What I do think strange about this case is that the girl in question was a straight-A latin student all through school (won the latin prize every year etc) and then went down to a “U” (ungraded). That is a huge drop! I can’t believe that the teaching was so bad that she went from A to Fail in just a year…

Most students here take mock exams in the first term of the upper 6th, so assuming she did OK in the mock she would have had to go downhill in the space of about 6 months!

The other possibility is that the paper was a shocker, but (although some others did fail) you would expect the whole class to have trouble (dunno if that was the case).

She may have just had a 'mare on the day (pressure etc) but that’s no excuse to sue the school…
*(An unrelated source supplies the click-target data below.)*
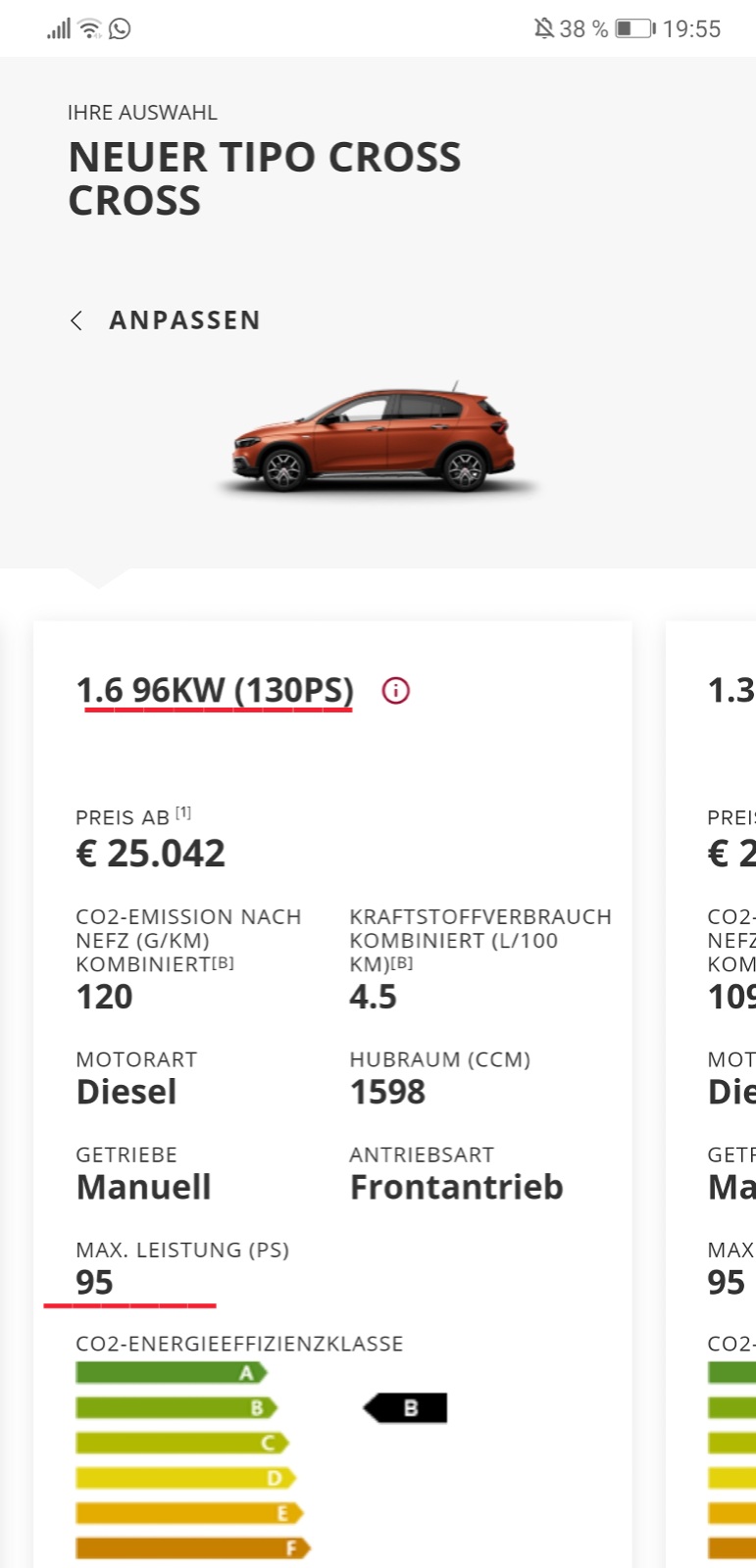
Task: Open footnote [B] after Kraftstoffverbrauch label
Action: click(x=402, y=963)
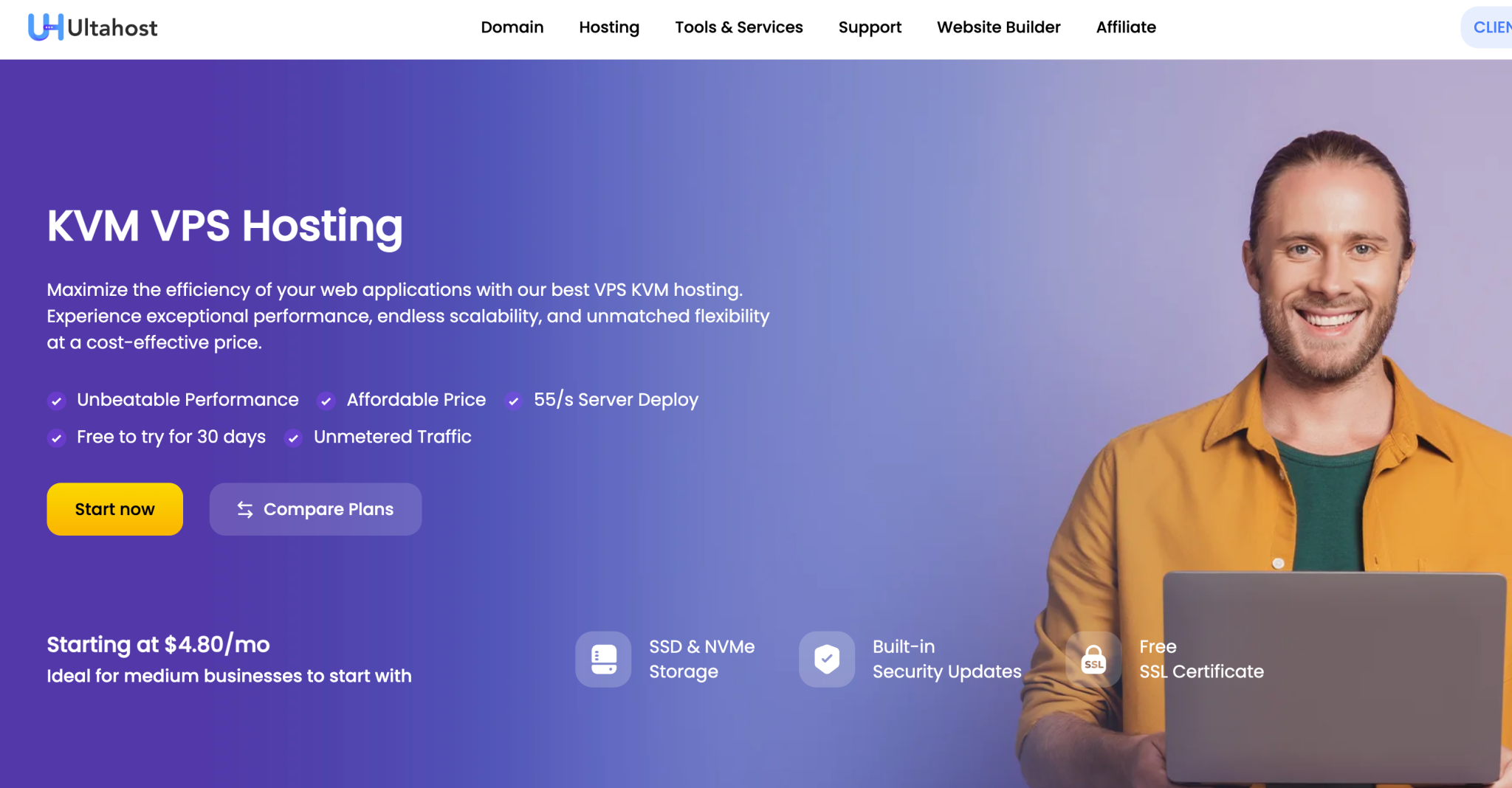Open the Client area at top right
This screenshot has height=788, width=1512.
[x=1491, y=27]
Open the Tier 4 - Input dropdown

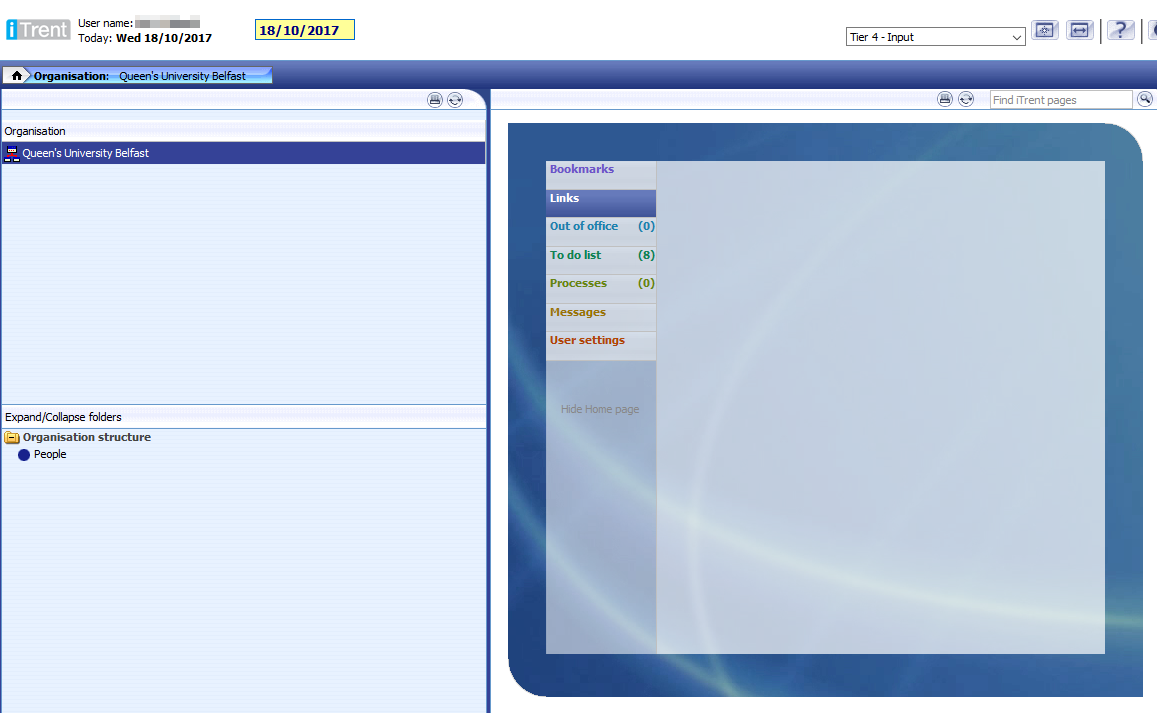[935, 37]
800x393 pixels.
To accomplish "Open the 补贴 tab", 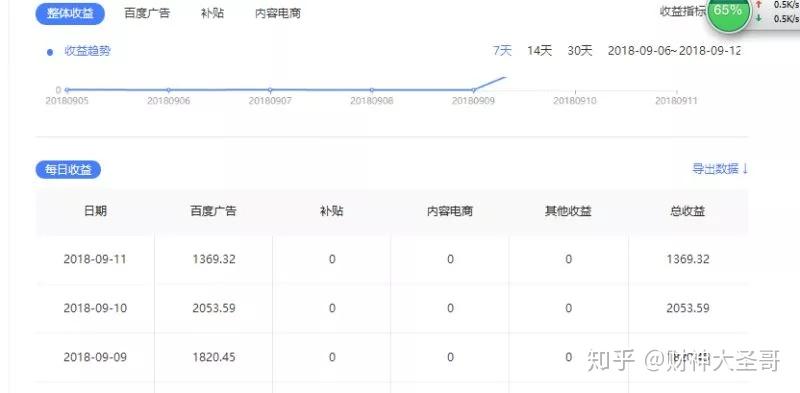I will coord(212,13).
But then, if you are daft enough to spend all that money on a private education I guess you will want results whatever…

– Quirm

According to the article, she is currently a student at Exeter University, so the bad Latin grade apparently didn’t affect her admission there. This leads me to believe that any sort of negative chain reaction was nipped in the bud. I might be more supportive of her claim had she been denied entrance to university on account of the failing grade.

Quirm says that a bad grade could affect a job in a law firm, but also mentions that part of it is the increasing competition for university places – again, she is already at a university. This is the sort of thing an applicant might use in an interview or application to her advantage – how she overcame the problem of a single bad grade and went on to thrive at university.

I’m cynical enough to wonder whether she feels that bringing suit, whether she wins or loses, will put her in the public eye, and thus make her “name recognition” factor that much higher when she starts applying for jobs.

http://news.bbc.co.uk/hi/english/education/newsid_1573000/1573033.stm

The above link should give a few more details on the story. Now, prepare to yawn:

A-levels in England are usually taken at the end of a student’s school career (age 18), and are the most common route to university entrance. Most students will have university places offered to them conditional upon their A-level marks based on predicted grades, and interviews with their preferred universities. If a student fails to achieve their conditional marks, they may still get into their university of choice (rare), or they may make the grade for their 2nd or 3rd choice institution. OTOH, they may enter the “clearing” system, where all untaken university places are advertised int he press, and it’s a question of ringing round and finding a subject or an institution that will take them. I know several people who have entered very interesting careers this way, having previously been unaware of the vast variety of degree level courses available. They failed to get onto a French course, but went to do Swedish and Ecology, for example.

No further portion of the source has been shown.